§ Texte du document
━━━━━━━━━━━━━━━━

Martial MATOUMBA
Chargé de Recherche, Institut de Recherche en Sciences Humaines (IRSH), Libreville (Gabon)
ORCID : 0000-0003-0575-5042 ; martialmatoumba@gmail.com
Résumé
Découvert dans la ville de Libreville (Gabon) par la Société Préhistorique et Protohistorique Gabonaise (SPPG) dans les années 1960, le parcellaire archéologique atteste de l’existence de populations anciennes sur ce territoire depuis la préhistoire. Malheureusement, ce parcellaire archéologique est confronté au développement urbain de Libreville qui s’est traduit par la croissance des espaces construits depuis les années 1960.
Cet article éclaire l’évolution de ce parcellaire archéologique découvert par les chercheurs de la SPPG en regard avec la croissance urbaine de Libreville qui s’opère sous une forme dispersée. Pour ce faire, l’étude s’appuie sur la méthode de superposition des cartes topographiques et des images satellitaires.

━━━━━━━━━━━━━━━━

§ Consigne
Rédigez la suite du résumé ci-dessus sur le parcellaire archéologique de Libreville, en reprenant juste après sa dernière phrase.

§ Données de l'exercice

━━━━━━━━━━━━━━━━

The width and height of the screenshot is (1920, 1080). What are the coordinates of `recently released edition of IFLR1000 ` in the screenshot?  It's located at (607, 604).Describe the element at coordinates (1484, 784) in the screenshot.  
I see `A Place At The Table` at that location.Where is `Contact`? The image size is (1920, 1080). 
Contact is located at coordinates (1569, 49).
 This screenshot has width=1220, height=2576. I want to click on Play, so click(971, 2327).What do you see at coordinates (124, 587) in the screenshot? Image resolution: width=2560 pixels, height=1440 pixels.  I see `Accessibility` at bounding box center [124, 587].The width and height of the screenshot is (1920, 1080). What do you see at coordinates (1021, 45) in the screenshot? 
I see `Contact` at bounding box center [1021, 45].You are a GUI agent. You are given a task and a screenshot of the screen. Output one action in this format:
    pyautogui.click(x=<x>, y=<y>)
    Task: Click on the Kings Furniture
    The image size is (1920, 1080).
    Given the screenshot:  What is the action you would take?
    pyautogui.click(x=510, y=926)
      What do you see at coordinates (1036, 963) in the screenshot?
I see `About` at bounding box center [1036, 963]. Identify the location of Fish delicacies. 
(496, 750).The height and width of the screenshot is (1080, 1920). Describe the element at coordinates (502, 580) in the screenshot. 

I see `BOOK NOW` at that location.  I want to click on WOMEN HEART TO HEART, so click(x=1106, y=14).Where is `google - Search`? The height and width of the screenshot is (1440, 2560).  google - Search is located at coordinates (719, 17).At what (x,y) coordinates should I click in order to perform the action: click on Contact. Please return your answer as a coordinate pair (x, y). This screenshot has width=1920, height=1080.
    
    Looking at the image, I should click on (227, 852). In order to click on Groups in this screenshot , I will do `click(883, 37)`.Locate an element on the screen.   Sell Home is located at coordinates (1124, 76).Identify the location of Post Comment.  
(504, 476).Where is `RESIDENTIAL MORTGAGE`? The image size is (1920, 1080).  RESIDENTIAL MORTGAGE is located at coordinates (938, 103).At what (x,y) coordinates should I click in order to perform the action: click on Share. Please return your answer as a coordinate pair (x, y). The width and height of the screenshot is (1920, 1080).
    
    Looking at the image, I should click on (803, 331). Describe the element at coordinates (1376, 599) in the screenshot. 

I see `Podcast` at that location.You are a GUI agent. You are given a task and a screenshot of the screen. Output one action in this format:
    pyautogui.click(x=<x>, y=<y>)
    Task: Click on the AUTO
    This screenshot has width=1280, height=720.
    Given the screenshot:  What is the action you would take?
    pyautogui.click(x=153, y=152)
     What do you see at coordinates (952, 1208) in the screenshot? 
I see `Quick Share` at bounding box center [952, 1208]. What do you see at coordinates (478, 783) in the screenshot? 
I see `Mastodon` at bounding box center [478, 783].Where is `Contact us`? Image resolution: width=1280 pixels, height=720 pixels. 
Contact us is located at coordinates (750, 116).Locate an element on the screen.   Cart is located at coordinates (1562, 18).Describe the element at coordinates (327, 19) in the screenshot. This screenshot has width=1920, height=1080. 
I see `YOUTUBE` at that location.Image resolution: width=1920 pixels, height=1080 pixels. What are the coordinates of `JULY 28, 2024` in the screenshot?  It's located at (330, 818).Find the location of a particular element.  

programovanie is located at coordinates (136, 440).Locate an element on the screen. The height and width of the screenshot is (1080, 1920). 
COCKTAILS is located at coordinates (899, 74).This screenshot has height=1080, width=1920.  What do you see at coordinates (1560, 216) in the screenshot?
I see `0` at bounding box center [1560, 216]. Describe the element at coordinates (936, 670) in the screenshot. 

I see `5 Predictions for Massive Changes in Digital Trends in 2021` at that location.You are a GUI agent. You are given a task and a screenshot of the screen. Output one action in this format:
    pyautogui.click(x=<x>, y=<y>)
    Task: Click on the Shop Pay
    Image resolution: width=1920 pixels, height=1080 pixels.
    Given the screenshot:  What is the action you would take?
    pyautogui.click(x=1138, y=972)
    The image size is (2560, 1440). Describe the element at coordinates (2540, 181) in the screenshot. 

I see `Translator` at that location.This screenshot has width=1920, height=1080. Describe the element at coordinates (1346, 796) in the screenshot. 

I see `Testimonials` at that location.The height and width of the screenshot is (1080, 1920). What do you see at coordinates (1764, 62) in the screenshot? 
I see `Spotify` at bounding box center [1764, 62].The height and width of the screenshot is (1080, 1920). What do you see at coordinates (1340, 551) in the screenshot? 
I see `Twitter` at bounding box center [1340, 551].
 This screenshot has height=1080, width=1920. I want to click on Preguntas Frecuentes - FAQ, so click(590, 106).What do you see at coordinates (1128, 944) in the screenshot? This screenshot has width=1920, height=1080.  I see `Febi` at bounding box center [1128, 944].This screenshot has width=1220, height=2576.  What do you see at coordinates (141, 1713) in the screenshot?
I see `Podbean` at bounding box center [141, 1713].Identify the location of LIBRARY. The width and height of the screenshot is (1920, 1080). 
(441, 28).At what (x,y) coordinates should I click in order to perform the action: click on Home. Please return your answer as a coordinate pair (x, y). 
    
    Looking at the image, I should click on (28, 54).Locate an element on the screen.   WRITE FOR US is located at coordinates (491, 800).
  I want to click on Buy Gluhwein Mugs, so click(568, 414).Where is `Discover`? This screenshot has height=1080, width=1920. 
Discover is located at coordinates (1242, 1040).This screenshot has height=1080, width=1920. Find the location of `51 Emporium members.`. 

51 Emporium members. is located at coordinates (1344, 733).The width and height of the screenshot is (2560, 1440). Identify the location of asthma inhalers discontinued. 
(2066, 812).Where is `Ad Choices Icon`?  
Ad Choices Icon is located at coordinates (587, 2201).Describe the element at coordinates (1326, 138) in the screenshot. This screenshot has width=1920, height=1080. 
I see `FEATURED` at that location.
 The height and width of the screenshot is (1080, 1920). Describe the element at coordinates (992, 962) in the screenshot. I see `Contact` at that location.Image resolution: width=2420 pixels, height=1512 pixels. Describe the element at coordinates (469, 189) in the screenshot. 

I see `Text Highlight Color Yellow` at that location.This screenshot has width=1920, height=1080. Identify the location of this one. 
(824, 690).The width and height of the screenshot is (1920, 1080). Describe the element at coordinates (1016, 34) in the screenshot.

━━━━━━━━━━━━━━━━

§ Réponse
De cette analyse, il en ressort que l’urbanisation de Libreville, qui se réalise au travers de la prépondérance des quartiers sous-intégrés au détriment des quartiers intégrés, a profondément affecté le parcellaire archéologique identifié par la SPPG, lorsqu’il n’a pas été complètement détruit.
Mots-clés : Libreville, parcellaire archéologique, espaces vides, espaces construits, emprise, bâti, viaire.